Producers of traditional fossil fuels could face a hit of up to $100 billion if Congress heeds the president’s request to abolish what he called of “oil and gas company preferences” in the tax code and adopts his cap-and-trade emissions program.
The energy industry would shoulder most of the cost of a cap-and-trade plan that would raise an estimated $79 billion in 2012 with new limits on pollutants blamed for climate change.
Some of the money raised by higher taxes on traditional energy producers would be used to underwrite development and deployment of clean energy technologies, including solar, biomass, geothermal and wind.
The net effect of the proposals, said Mark Kibbe, director of federal relations for the American Petroleum Institute, is to “make U.S. projects less competitive with foreign projects.”

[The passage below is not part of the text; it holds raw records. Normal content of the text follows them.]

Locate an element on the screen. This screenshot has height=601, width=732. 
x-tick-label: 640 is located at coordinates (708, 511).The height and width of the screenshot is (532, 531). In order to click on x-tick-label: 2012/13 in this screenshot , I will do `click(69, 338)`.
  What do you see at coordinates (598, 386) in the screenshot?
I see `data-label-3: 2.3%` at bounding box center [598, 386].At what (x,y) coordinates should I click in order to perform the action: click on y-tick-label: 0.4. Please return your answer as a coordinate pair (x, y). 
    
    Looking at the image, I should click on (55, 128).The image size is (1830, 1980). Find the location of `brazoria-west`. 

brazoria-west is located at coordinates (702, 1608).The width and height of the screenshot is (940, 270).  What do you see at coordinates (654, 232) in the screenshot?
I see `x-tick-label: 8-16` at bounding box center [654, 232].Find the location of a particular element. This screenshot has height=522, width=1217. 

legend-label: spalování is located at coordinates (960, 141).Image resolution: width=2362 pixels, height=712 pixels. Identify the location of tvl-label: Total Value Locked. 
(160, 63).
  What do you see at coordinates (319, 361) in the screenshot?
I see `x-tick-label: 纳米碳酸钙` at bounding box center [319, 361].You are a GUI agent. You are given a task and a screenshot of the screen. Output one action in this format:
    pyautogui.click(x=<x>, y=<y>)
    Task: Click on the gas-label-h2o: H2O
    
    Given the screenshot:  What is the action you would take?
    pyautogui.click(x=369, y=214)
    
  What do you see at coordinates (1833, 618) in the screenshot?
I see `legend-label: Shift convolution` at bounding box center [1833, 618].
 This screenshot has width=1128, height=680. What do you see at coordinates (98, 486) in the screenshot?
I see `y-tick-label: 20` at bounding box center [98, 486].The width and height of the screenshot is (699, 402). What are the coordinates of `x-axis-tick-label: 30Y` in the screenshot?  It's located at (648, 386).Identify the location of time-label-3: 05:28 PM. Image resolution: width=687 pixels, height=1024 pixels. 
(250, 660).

Some industry leaders, including ConocoPhillips, BP America, and Shell Oil Co., have backed a broad cap-and-trade plan; others, such as Exxon Mobil Corp., have favored a more direct tax on carbon emissions.
Obama’s cap-and-trade proposal will be resisted by Republicans on Capitol Hill who say its costs would be passed on to consumers in the form of higher costs for energy and consumer products.
Rep. Kevin Brady, R-The Woodlands, said a cap-and-trade program carries too much risk, especially during a recession.
The initiative, he said, is “open to political manipulation and hidden taxes and real job harm.”